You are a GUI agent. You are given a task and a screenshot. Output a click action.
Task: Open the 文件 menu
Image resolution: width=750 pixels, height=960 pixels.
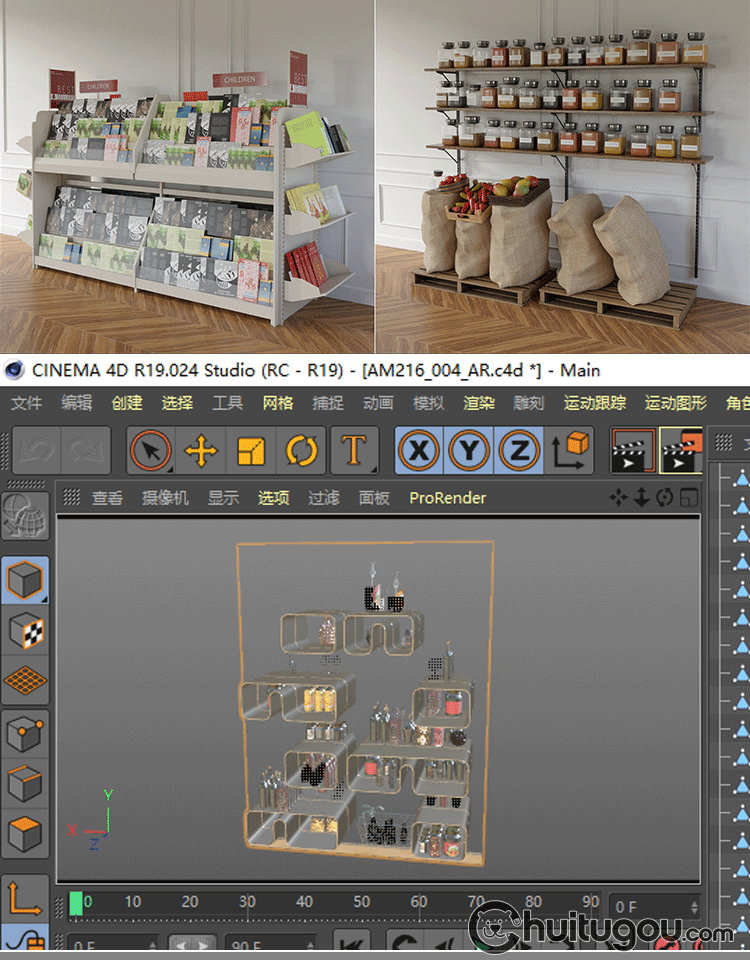[27, 403]
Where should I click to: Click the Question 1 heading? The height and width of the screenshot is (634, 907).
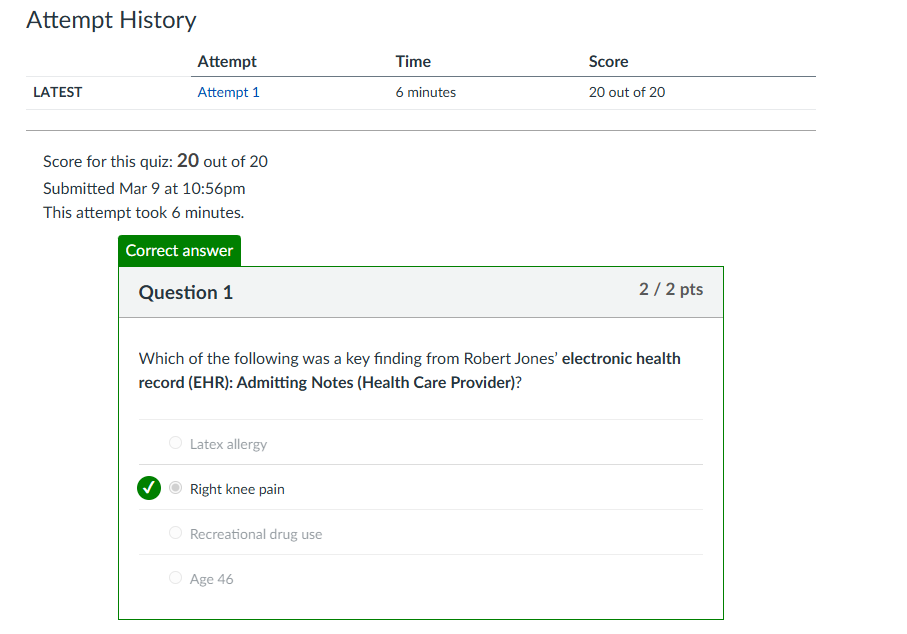[186, 293]
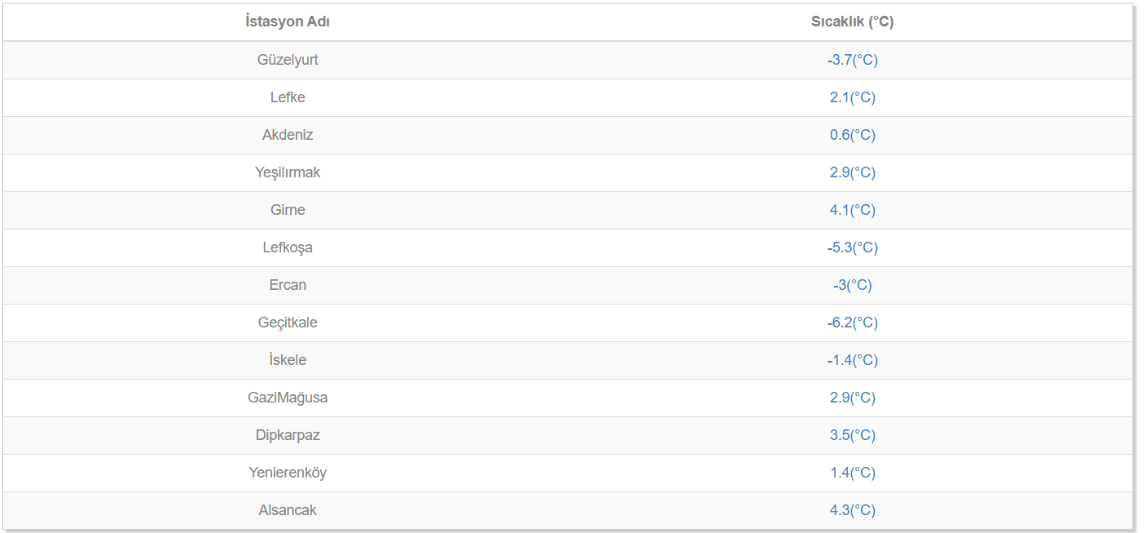The image size is (1145, 533).
Task: Click Güzelyurt temperature value -3.7(°C)
Action: [852, 60]
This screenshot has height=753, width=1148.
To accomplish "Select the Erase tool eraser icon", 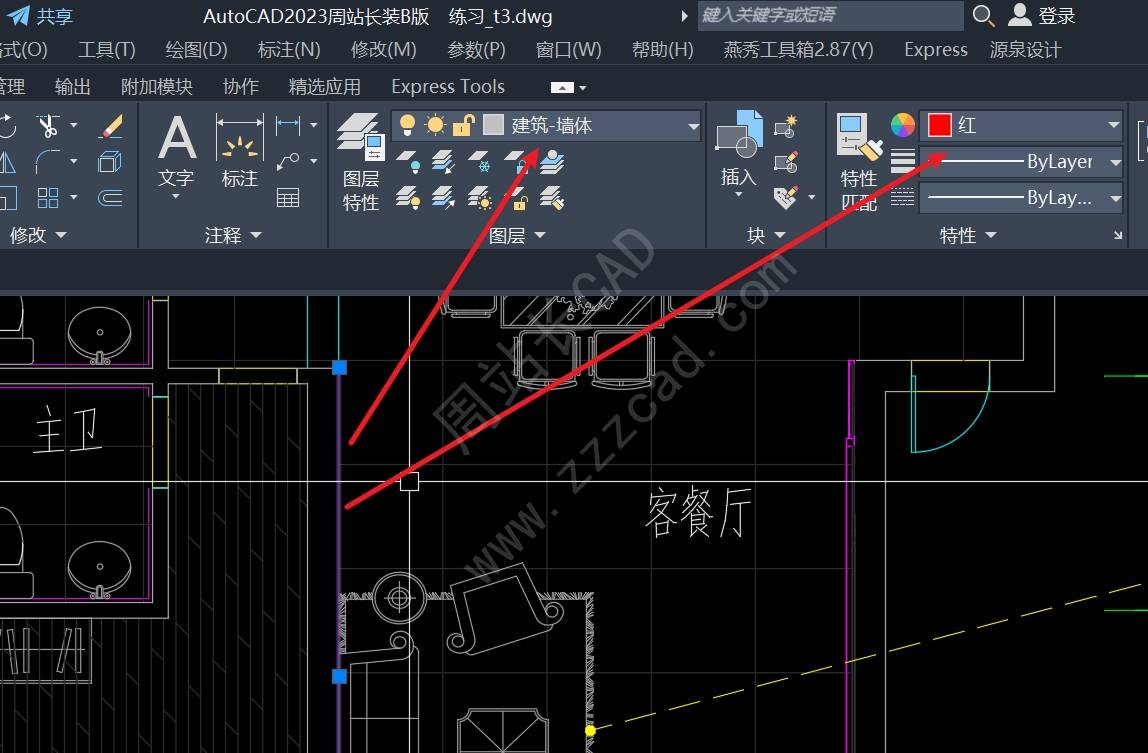I will [110, 126].
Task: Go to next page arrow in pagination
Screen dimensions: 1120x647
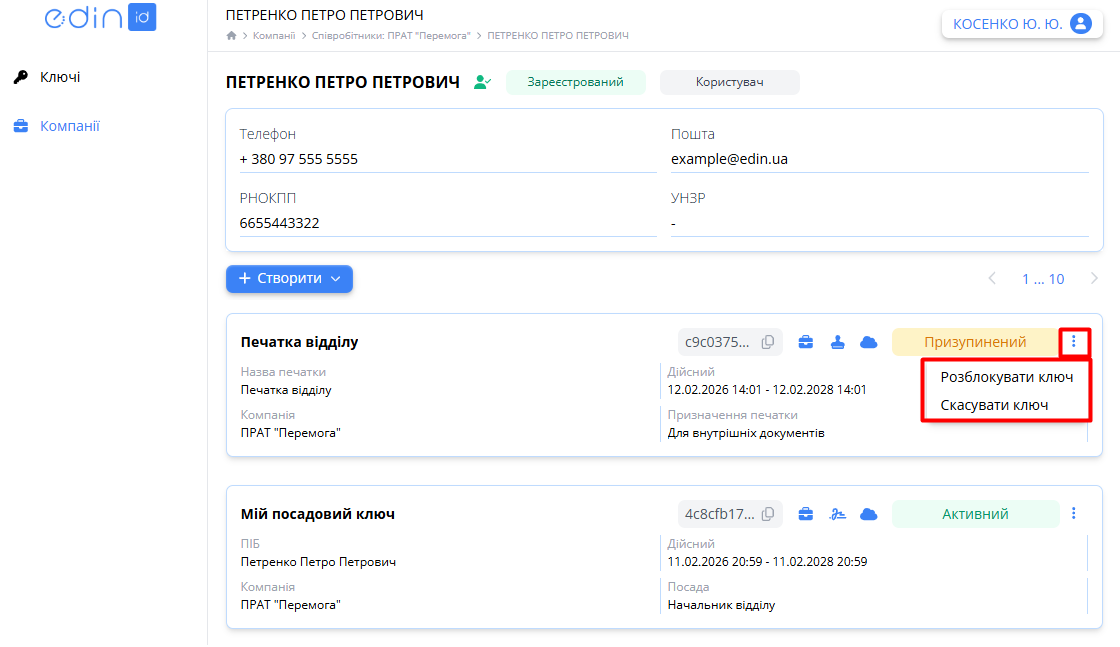Action: point(1094,279)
^^^^^^^^^^^^^^^^
Word for word, write out the lines above running from the one with "Task: Open the 文件 menu" up to and including the one with "This screenshot has height=753, width=1148.". Drop any picture.

Task: Open the 文件 menu
Image resolution: width=750 pixels, height=960 pixels.
[27, 403]
Where should I click to: Click the Question 1 heading? The height and width of the screenshot is (634, 907).
[186, 293]
The image size is (1145, 533).
Task: Click Güzelyurt temperature value -3.7(°C)
Action: [852, 60]
This screenshot has height=753, width=1148.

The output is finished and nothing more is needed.